Chief Becker told me that the Reedsburg Police Department and other departments have quietly applied this law, and he believes it has been effective. He said that while the charges are not widely publicized because many of the offenders are minors, the classmates of the students who make threats notice their absence at school and know why they are absent. It causes would-be offenders to pause before they make a threat, even an empty one, because there are serious consequences.
Chief Becker said, “We needed not only a deterrent but a means to affect a change. Having a felony charge, at a minimum, permits law enforcement to remove a person from their current location, i.e. home, school, work, and place them in custody where a judge can make a determination on their ability to be released. There is no $150 cash bond, as is the case of disorderly conduct. There are instant consequences to their poor decision. It’s not the job of law enforcement to be concerned with a conviction, that’s the District Attorney’s job. We want the ability to act immediately in a manner appropriate with the threat. That wasn’t getting done prior to the passage of terrorist threats.
“Safety is both real and perceived. People do not ‘feel’ safe when an individual makes a threat and is released shortly thereafter. This law works because it provides a feeling of safety and accountability, where disorderly conduct doesn’t come close. EVERY threat has to be taken seriously; we only have to read today’s paper or online reports. Wisconsin law enforcement isn’t interested in ‘dropping the ball’ in these investigations.

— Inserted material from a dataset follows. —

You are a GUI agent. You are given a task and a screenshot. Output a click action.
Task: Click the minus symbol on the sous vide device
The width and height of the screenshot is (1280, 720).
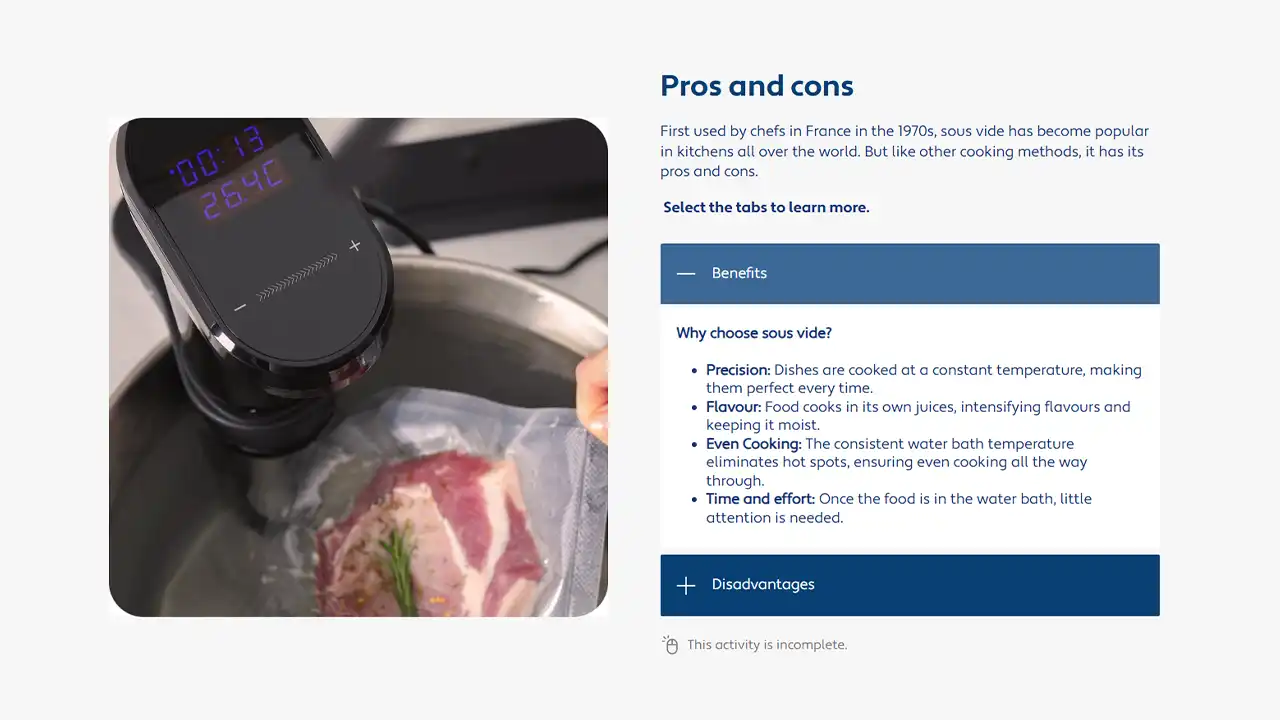click(x=240, y=308)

We want every tool we can get to help in the early identification and detection of potentially dangerous people before they carry out some tragic act.”
The intent of this law was to strengthen the consequences for threats. Terrorism is based on creating fear and soliciting a response. All too often, young people consider threats to be less serious than taking action because they don’t fully intend to follow through on their threat. But they often don’t realize that the law enforcement and public response to a threat will be significant no matter their intent because our society must take them seriously. The costs are high, empty threat or not. Based on the feedback from Chief Becker, our legislation has accomplished the intended objective.